**Exercise instructions**
**a.** Could you rewrite the Bellwether Technology article between "NEW ORLEANS, LOUISIANA-–" and "ages of technology.", inclusive, with "managed services provider" replaced by "IT services company"?
**b.** Answer these questions from the Bellwether Technology article:
(i) Since what decade has Bellwether been around?
(ii) How many people's workspace did the company shift from office to home, and over what period?
(iii) What average loss from cyber attacks does the Verizon report show?
**c.** How would the Bellwether Technology article go on from its last sentence?

━━ Page text ━━

NEW ORLEANS, LOUISIANA-– The greater population continues to work from home during the coronavirus pandemic. The workplace has been revolutionized in a few short months. Bellwether is the largest managed services provider in the New Orleans area and has been around since the 1980’s. Over the years they’ve seen quite a bit of changes in how New Orleans has progressed through different ages of technology.
“Poco” Sloss is the CEO of Bellwether Technology and says that the coronavirus is accelerating some already in place, workplace culture, saying, “our company in a period of two to three weeks, had to shift a thousand people’s workspace from office to home. Now that technology has been enabled, I think people are seeing there are some advantages that people didn’t see before and that is changing the landscape.”
Steven Ellis is Bellwether Technology’s President and says that businesses are reassessing how they move forward, “now we know that in certain cases, it’s better to have work meeting virtually over a team’s meeting. You can see the screen more easily and you can collaborate on documents in ways that is hard to do in person. For certain types of activities there is no going back to in person.”
However, as the world was compromised by a virus, in some instances, the world web is full of viral dangers. Bellwether says that some research shows that certain sectors have seen over a 200% increase in cyber attacks since the start of the pandemic. Last year, a report from Verizon showed the damage of cyber attacks stating that small businesses suffered 40 percent of the attacks. There was an average loss of over $188,000.

━━━
━━ Dataset ━━

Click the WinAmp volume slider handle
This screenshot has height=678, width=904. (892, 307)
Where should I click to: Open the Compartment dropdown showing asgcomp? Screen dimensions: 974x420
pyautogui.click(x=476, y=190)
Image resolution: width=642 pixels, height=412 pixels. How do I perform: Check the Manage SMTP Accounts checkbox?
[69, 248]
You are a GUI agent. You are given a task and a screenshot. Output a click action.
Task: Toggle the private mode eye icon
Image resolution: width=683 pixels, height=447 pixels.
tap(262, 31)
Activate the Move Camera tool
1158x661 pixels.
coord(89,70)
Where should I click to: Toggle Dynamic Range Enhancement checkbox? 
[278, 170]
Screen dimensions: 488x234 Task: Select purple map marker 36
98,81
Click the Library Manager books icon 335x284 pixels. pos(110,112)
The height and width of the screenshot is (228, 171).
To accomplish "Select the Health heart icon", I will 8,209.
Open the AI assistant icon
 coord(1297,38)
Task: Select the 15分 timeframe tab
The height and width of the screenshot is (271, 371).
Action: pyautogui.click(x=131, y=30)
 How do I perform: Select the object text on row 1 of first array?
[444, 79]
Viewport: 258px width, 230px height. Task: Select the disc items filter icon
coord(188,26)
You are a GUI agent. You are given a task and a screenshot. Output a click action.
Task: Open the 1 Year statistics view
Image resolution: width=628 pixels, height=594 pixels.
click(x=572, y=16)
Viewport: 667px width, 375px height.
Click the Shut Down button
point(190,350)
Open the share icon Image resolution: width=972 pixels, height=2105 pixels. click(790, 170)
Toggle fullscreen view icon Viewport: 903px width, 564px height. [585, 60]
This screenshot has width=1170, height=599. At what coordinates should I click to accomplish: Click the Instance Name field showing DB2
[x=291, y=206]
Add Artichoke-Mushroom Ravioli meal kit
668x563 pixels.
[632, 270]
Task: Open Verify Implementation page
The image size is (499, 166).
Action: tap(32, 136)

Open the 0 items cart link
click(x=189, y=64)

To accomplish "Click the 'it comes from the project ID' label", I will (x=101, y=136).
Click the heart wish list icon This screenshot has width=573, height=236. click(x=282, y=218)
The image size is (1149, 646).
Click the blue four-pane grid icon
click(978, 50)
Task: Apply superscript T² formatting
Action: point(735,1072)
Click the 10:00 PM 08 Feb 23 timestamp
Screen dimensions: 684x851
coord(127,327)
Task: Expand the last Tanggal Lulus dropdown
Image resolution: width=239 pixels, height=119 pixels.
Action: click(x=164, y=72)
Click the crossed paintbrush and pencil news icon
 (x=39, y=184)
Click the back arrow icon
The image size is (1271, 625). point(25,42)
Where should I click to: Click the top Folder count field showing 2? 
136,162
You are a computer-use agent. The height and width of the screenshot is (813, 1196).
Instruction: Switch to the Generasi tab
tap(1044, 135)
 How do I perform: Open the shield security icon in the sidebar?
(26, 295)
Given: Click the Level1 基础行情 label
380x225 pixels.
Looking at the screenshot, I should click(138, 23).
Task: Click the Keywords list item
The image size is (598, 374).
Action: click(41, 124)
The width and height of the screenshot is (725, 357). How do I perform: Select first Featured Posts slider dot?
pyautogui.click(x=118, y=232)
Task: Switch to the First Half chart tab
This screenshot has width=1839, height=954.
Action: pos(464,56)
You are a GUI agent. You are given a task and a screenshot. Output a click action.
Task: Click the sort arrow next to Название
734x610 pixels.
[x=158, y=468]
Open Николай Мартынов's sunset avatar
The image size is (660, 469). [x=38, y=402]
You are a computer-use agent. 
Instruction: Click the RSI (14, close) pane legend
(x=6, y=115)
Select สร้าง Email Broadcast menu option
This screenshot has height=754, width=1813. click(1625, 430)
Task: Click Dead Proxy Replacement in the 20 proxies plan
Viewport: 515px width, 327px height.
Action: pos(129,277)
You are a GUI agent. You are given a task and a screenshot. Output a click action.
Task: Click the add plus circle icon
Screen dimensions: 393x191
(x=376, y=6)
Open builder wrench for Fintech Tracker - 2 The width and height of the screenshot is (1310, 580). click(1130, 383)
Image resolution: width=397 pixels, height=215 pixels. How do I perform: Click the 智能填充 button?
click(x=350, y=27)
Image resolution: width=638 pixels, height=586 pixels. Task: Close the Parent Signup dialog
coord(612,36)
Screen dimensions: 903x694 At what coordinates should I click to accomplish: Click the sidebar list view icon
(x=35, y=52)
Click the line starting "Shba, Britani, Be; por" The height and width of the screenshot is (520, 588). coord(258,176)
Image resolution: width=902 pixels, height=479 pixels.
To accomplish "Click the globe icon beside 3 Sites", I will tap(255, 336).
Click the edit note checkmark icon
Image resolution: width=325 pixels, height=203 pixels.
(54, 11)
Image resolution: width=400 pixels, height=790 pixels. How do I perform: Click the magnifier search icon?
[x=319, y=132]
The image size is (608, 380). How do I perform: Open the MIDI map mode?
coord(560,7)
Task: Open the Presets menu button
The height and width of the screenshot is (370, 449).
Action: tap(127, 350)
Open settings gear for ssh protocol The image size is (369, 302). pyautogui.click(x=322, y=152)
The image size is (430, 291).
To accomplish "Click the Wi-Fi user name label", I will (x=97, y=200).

━━━

**Answers by item number**
**a.**
NEW ORLEANS, LOUISIANA-– The greater population continues to work from home during the coronavirus pandemic. The workplace has been revolutionized in a few short months. Bellwether is the largest IT services company in the New Orleans area and has been around since the 1980’s. Over the years they’ve seen quite a bit of changes in how New Orleans has progressed through different ages of technology.

**b.**
(i) The 1980's.
(ii) A thousand people, over two to three weeks.
(iii) Over $188,000.

**c.**
Ellis says that part of the cause is that inside the average office, there is a computer system with antivirus programs. When people go to working at home, they are using their phone, laptop, desktop, and tablet and also various internet connections that may or may not be private. There then becomes a lot of unknown variables that could lead to a security risk.
“A username and password is just not reliable anymore because they are stolen too often and too easily. That is where multi-factor authentication is the most easily implementable answer to that question of increased cyber-attacks,” says Ellis.
COVID-19 is part of the overall story of how computers have become ingrained with society. In 2020 we are very dependent on our computers whether it is for entertainment, making zoom calls to stay connected with loved ones and colleagues or simply attending virtual classes for school. One of the most fortunate aspects of the pandemic is that it happened during a time when technology was able to keep us socially connected in a socially distant world.
Sloss says, “there have been unbelievable advantages that this has brought to the world, when you think that you can bring communication and education anywhere, in places that otherwise wouldn’t get it. In many ways, this has been one of the most revolutionary tragedies in history.”